Russia established a similar system called COMECOM for the nations of Eastern Europe but did not reap the benefits of its colleagues since the nations in that sector were much more industrialized than those in Latin America.

TECHNOSPHERE They produced and accumulated wealth as a consequence of the emergence of machines that not only generated products, but also other machines. Serial production and mass marketing.
PARTNER Nuclear family and schools with covert worker training programs.
INFOSPHERE Mass media with identical messages for millions of brains.
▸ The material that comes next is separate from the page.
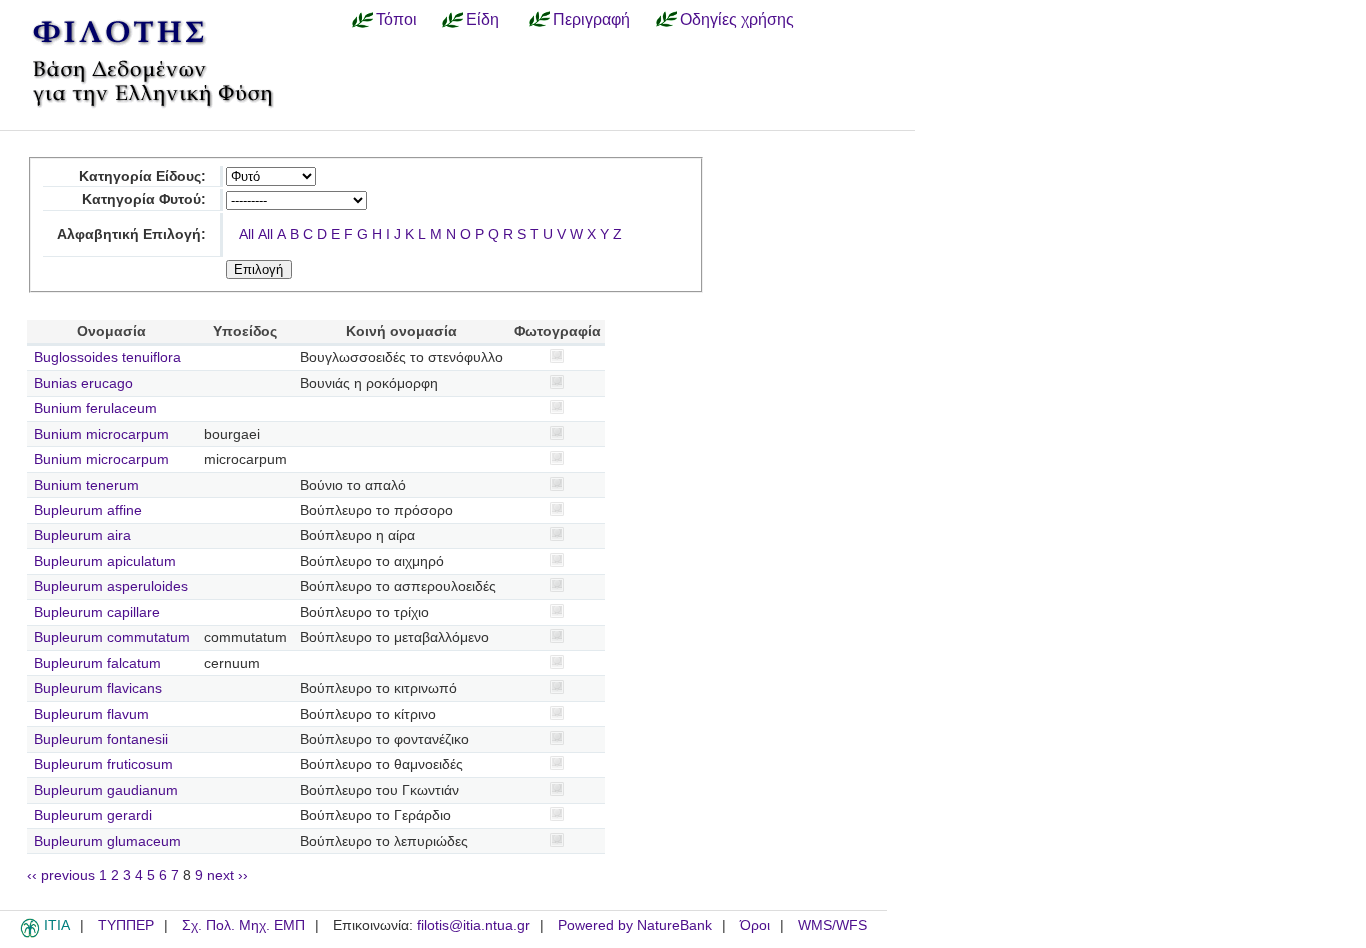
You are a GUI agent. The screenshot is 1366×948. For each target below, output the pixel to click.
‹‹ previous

Third Wave - Age of Knowledge

  • Family: variety of families and non-marital lifestyles, increases the number of people living alone, concubinage, child-free culture, single-parent and multi-parent families, homosexual marriages, communes and contractual marriages. A diversity of options arises open to people who want different things. Job: they return to work at home mainly due to the existence of the computer, the spouses spend more time together and the children can collaborate in their tasks, the constitution of a family will have as an additional requirement intelligence, electronic home with greater comfort, family expanded by colleagues who collaborate at work and can even form small companies. The prosumer arises who manufactures things for his personal consumption and does not depend so much on the production of others. Energy: a variety of energies will emerge to replace oil, such as solar (photovoltaic cells), atomic, nuclear, wind (balloons with windmills in the troposphere and stratosphere), garbage (already used in New York), coconut waste (Philippines), maritime (floating platform in Japan that extracts energy from waves) Communication: media demassification, specialization and sectorization in publications, cable and satellite television. The excess of information will determine that the person who does not know where to look for the information they need at any given time will be illiterate. Industry
    • Electronics: the devices are getting smaller and more precise. Computers: their price decreases so that each house can have one to carry out its commercial and work activity. Space: ships will be invented to travel to space, moving people and goods weekly, handling radioactive materials and alloys that cannot be manufactured here by the force of gravity, construction of space cities with materials from the Moon, etc. Genetics: research doubles every two years, manipulation of living beings, organ reproduction, disease cure, bio-agricultural reproduction, genetic modifications in man to modify his food chain and fight hunger, etc. Aquaculture: fish farming to feed people, exploration to extract minerals and fertilizers for agriculture, floating, submerged or semi-submerged cities, etc.

VOCABULARY

  • Revolutionary premise: Assume that even if the coming decades will be filled with turmoil, we will not destroy ourselves. We are the final generation of a civilization and the first generation of a new civilization, and much of our disorientation is due to the change between both civilizations. Violent solution: The second wave created, by spreading through various societies, a bloody and protracted war between the defenders of the agricultural past and the supporters of the industrial future. Examples, American Civil War, Pink Revolution of 1917, etc. Living batteries: animal and human muscle power Streamline family: nuclear family Invisible wedge: all food, goods and services were intended for sale, barter or exchange. It broke the union of production and consumption, separating the producer from the consumer.